Miami is beautiful, however, being here as I said in an earlier entry has made me realise how much I LOVE New York. The bright lights, the fast paced, 24/7 lifestyle. I never thought that was me before, but being here has made me realise it really is. I miss it so much and would really like to live over there for a while. So after I graduate, that’s what I’m gonna do. Live in New York for a year. You can’t stop me now baby. You can’t stop me now.

I have arrived.

x

My Poetry Workshop Course.

So there’s been set texts that we’ve studied over the semester right? And every week we have an assignment set to write a piece in the style of the person we’ve studied.

I fucking hate it.


I feel like I’m being suffocated.

It’s like someone is holding my head under water and my life is slowly slipping away from me.

I want fucking artistic freedom.

But I guess all of this is going to help me become a better writer.

Still, I’m glad my Professor has decided to scrap the last few books as there’s not much time left this semester.

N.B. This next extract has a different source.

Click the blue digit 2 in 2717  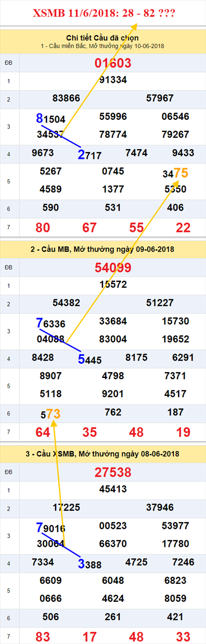click(81, 155)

Coz that shit is annoying as hell.

Rant done.

An update! (Written Nov 13 1011)

So it's 32 days til’ I’m back in London for the Christmas Break. I’m so excited! Definitely got a new found love for London. You never really appreciate home until you’re away from it for a while. No doubt after a couple weeks I’ll be wanting to come back to Miami though!

I didn’t think I’d miss London so much to be honest. But being away has made me realise how much certain people actually mean to me. It’s crazy. Those people, I need to see. You guys know who you are.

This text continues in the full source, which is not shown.